#### Brief:
Copy out every line from the records that includes "computer".
═══ Data shown ═══
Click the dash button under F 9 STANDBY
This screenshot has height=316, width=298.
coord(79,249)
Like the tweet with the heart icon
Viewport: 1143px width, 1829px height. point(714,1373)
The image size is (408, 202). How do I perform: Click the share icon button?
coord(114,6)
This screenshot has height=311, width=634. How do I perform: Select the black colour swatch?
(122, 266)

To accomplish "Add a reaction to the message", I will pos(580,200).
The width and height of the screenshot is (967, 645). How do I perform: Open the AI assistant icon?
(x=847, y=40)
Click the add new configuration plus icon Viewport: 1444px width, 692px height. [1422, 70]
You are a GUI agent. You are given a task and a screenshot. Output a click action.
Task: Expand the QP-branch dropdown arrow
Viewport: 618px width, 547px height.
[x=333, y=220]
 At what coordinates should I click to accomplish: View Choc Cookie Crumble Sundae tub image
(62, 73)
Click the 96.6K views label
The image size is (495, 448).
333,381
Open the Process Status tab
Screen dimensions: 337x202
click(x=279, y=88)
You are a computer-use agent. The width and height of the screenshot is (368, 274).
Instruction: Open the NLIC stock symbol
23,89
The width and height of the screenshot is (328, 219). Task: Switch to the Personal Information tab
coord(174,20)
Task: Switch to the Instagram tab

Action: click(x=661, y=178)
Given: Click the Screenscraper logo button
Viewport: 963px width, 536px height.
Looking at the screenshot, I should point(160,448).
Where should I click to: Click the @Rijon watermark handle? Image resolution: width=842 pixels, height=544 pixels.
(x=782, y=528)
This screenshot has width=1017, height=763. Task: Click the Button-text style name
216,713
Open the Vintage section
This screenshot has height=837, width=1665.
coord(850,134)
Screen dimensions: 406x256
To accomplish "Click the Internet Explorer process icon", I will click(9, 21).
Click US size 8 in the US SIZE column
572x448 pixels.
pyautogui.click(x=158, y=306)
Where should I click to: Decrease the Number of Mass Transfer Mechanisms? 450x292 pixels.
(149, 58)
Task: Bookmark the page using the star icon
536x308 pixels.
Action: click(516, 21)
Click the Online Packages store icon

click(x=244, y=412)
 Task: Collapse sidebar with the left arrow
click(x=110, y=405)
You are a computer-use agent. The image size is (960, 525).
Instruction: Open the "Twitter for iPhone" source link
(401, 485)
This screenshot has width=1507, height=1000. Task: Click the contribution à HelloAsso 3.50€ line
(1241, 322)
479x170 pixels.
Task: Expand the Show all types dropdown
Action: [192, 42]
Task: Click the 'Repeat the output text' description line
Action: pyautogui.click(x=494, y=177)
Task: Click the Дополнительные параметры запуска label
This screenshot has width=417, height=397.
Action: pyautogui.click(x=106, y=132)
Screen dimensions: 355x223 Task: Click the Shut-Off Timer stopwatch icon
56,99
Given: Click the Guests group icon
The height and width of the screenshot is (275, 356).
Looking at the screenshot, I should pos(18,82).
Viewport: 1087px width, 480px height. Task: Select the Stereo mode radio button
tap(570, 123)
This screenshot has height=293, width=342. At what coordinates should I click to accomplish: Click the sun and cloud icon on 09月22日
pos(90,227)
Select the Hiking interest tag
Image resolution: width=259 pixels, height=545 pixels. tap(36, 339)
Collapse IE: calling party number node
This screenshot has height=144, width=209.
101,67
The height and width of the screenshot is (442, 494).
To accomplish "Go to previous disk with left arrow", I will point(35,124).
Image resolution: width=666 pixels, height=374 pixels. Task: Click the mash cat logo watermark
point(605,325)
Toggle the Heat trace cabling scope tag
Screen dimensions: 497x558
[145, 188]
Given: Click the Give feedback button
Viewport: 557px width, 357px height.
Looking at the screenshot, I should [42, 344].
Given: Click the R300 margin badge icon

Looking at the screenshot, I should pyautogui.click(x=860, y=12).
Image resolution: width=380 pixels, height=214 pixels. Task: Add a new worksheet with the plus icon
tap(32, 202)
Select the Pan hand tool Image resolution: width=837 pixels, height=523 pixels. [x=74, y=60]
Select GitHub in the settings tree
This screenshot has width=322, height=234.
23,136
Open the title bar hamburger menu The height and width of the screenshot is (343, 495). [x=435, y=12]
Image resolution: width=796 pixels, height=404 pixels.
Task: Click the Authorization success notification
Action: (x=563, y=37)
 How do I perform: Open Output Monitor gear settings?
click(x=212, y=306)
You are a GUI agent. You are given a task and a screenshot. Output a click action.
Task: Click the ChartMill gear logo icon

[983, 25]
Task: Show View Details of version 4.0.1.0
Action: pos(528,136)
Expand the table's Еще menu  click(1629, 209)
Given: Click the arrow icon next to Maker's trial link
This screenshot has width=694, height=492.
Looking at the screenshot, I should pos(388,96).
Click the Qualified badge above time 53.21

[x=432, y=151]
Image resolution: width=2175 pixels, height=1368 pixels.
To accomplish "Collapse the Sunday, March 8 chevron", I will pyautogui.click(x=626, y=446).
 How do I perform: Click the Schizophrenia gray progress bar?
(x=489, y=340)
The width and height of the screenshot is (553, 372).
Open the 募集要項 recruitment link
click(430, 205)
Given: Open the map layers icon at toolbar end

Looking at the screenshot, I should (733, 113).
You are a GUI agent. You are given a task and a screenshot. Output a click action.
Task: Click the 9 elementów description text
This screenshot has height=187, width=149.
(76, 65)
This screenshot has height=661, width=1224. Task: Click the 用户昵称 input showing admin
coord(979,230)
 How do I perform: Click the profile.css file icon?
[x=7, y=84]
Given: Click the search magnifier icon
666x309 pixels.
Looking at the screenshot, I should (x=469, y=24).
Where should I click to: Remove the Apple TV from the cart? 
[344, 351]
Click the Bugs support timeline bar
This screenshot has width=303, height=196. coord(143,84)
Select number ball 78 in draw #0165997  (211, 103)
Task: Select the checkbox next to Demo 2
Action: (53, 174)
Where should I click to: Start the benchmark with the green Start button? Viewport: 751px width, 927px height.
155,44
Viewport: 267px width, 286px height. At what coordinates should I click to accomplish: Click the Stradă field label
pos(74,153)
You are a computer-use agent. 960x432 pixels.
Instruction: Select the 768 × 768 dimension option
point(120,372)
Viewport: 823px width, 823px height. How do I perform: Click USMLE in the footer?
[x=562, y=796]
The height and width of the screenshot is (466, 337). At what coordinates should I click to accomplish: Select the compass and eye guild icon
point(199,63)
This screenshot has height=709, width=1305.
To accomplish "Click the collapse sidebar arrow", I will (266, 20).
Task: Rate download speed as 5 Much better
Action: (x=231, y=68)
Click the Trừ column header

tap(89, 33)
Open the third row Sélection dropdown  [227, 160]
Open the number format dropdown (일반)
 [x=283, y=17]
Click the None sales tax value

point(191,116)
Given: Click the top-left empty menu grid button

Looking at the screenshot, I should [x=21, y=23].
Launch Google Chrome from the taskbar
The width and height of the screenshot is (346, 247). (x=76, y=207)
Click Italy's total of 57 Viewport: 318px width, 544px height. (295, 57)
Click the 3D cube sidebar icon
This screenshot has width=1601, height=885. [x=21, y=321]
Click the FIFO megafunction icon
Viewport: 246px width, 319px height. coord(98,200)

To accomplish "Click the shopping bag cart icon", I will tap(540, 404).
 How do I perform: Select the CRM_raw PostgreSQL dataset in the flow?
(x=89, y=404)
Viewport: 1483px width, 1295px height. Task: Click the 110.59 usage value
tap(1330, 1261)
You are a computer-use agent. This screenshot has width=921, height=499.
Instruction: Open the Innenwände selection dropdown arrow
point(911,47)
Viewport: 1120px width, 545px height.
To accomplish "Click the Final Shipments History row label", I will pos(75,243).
═══
#### Answer section:
You are a computer-use agent. The width and height of the screenshot is (368, 274).
You are a computer-use agent. The image size is (960, 525).
You are a computer-use agent. 960x432 pixels.
You are a computer-use agent. This screenshot has width=921, height=499.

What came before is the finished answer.